Languages spread through exchanges between several cultures
The authors also demonstrate the oldest known Indo-European language, Hittite, did not result from a massive population migration from the Eurasian Steppe as previously claimed.
In contrast to a series of recent studies on population movement in Europe during the Bronze Age, the new results from Asia suggest that population and language spread across the region is better understood by groups of people mixing together.

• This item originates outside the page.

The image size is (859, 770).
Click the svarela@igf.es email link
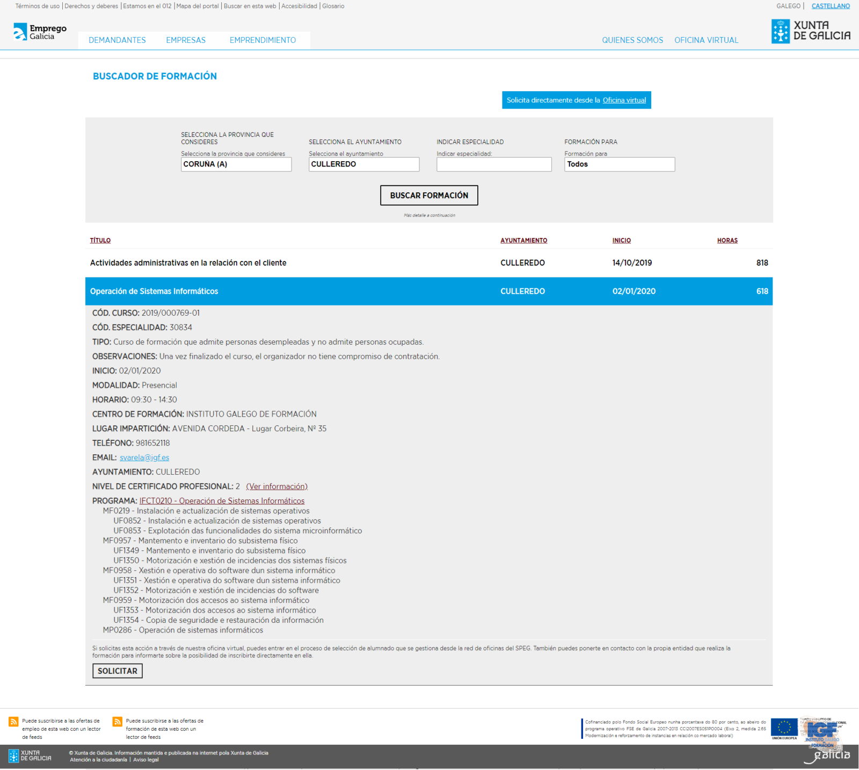tap(144, 457)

Gojko Barjamovic, Senior Lecturer on Assyriology at Harvard University, explains:
“In Anatolia, and parts of Central Asia, which held densely settled complex urban societies, the history of language spread and genetic ancestry is better described in terms of contact and absorption than by simply a movement of population.”

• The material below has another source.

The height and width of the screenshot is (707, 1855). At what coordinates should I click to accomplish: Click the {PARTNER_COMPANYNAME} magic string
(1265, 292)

“The Indo-European languages are usually said to emerge in Anatolia in the 2nd millennium BCE. However, we use evidence from the palatial archives of the ancient city of Ebla in Syria to argue that Indo-European was already spoken in modern-day Turkey in the 25th century BCE. This means that the speakers of these language must have arrived there prior to any Yamnaya expansions.”
The study also shows that the spread of the Indo-Iranian languages to South Asia, with Hindi, Urdu and Persian as major modern offshoots, cannot result from the Yamnaya expansions. Rather, the Indo-Iranian languages spread with a later push of pastoralist groups from the South Ural Mountains during the Middle to Late Bronze Age.

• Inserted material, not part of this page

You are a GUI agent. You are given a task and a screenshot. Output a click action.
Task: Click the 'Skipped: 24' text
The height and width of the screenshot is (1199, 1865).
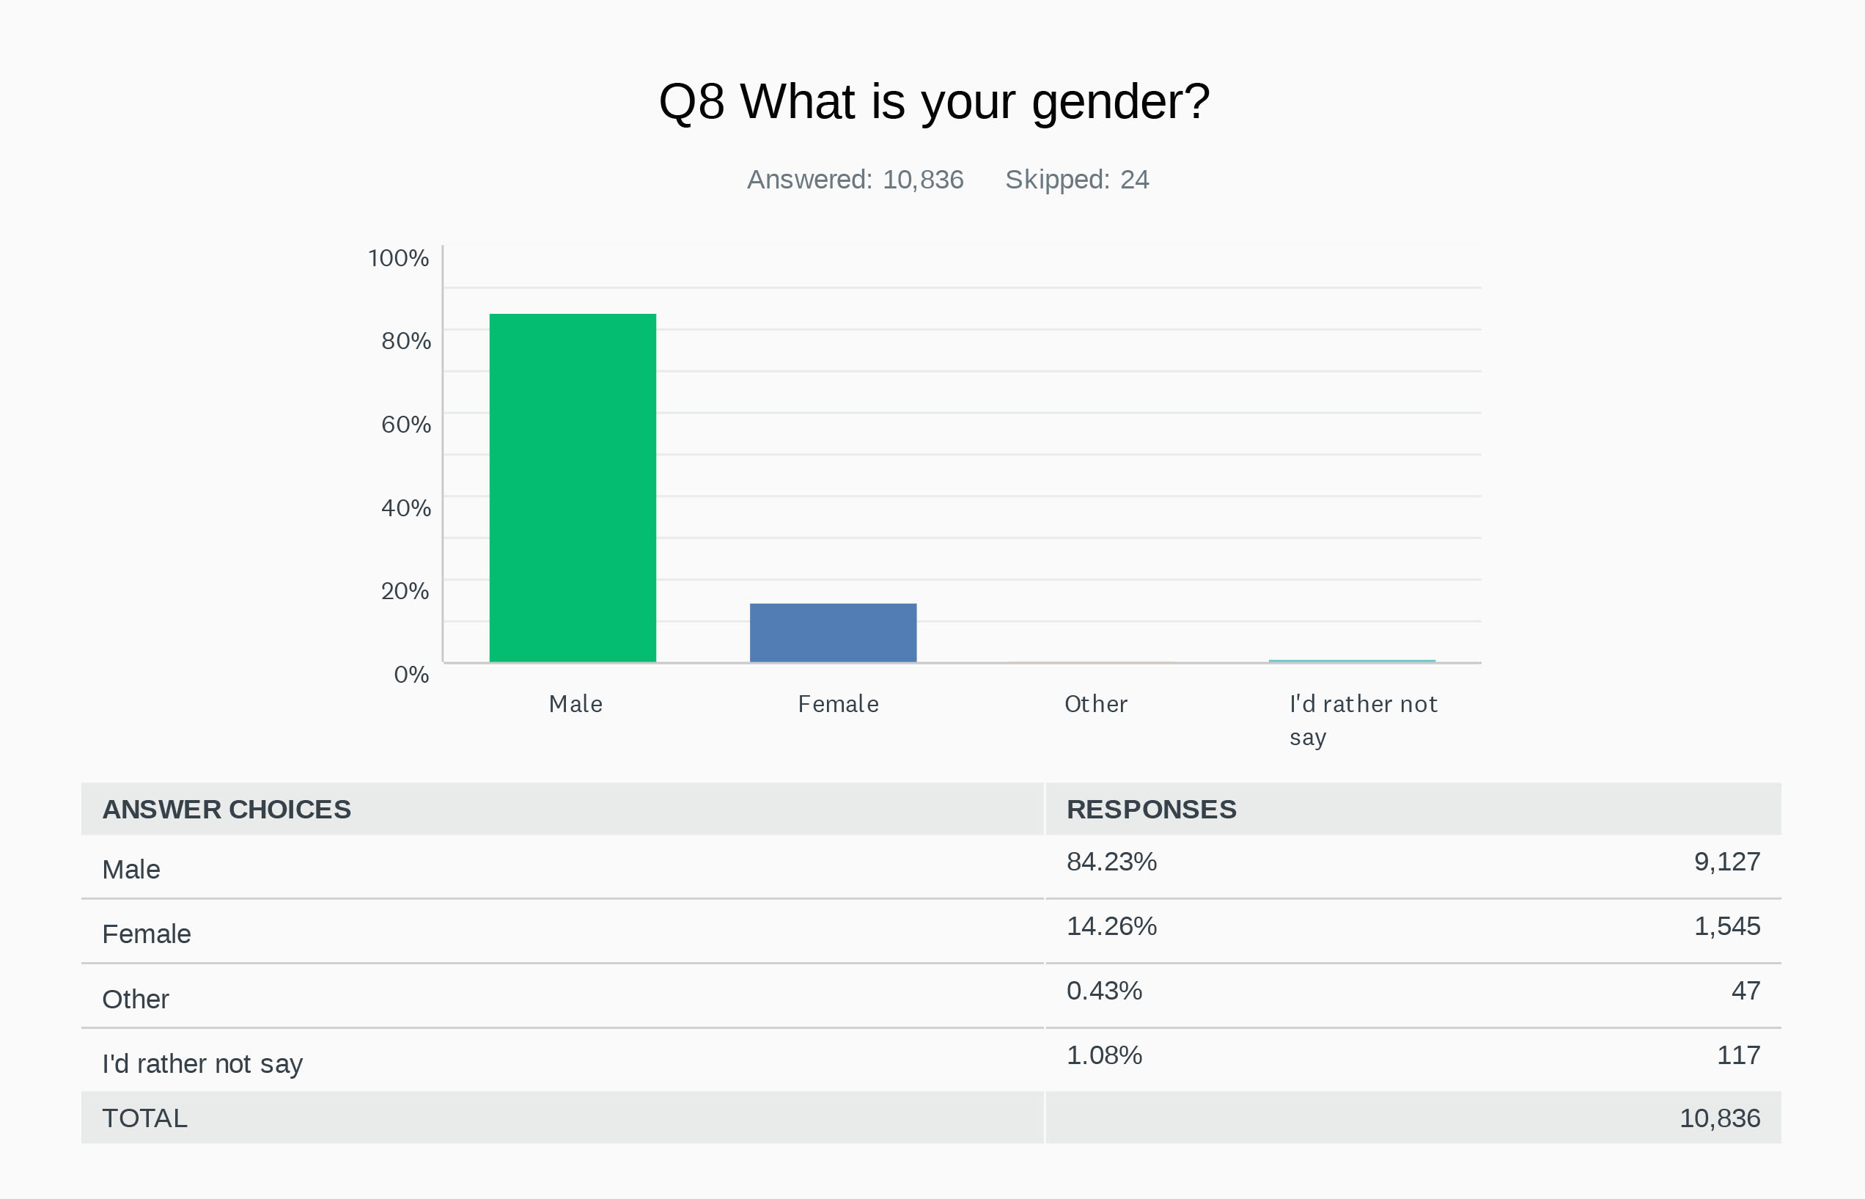tap(1077, 180)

Prior to entering South Asia, these groups, thought to have spoken an Indo-Iranian language, were impacted by groups with an ancestry typical of more western Eurasian populations. This suggests that the Indo-Iranian speakers did not split off from the Yamnaya population directly, but were more closely related to the Indo-European speakers that lived in Eastern Europe.
Unique collaboration between the humanities and the natural sciences
In this study, geneticists, historians, archaeologists and linguists find common ground — pointing to increased interaction between the steppe and the Indus Valley during the Late Bronze Age as the most plausible time of entry of Indo-European languages in South Asia. Several authors of the paper had radically conflicting views before the final interpretation was achieved.
Lead author on the article, Peter de Barros Damgaard, who is a geneticist working at the University of Copenhagen comments:
“The project has been an extremely enriching and exciting process. We were able to direct many very different academic fields towards a single coherent approach. By asking the right questions, and keeping limitations of the data in mind, contextualizing, nuancing, and keeping dialogues open between scholars of radically different backgrounds and approaches, we have carved out a path for a new field of research. We have already seen too many papers come out in which models produced by geneticists working on their own have been are accepted without vital input from other fields, and, at the other extreme, seen archaeologists opposing new studies built on archaeogenetic data, due to a lack of transparency between the fields.”
“Data on ancient DNA is astonishing for its ability to provide a fine-grained image of early human mobility, but it does stand on the shoulders of decades of work by scholars in other fields, from the time of excavation of human skeletons to interpreting the cultural, linguistic origins of the samples. This is how cold statistics are turned into history.”
Guus Kroonen adds:
“The recent breakthrough in ancient genomics poses challenges for archaeologists, linguists and historians because old hypotheses on the spread of languages and cultures can now be tested against a whole new line of evidence on prehistoric mobility. As a result, we now see that geneticists are driven by key questions from the humanities, and that research within the humanities is energized by the influx of new data from the sciences. In the future, we hope to see more cross-disciplinary co-operations, such as the one leading to this study.”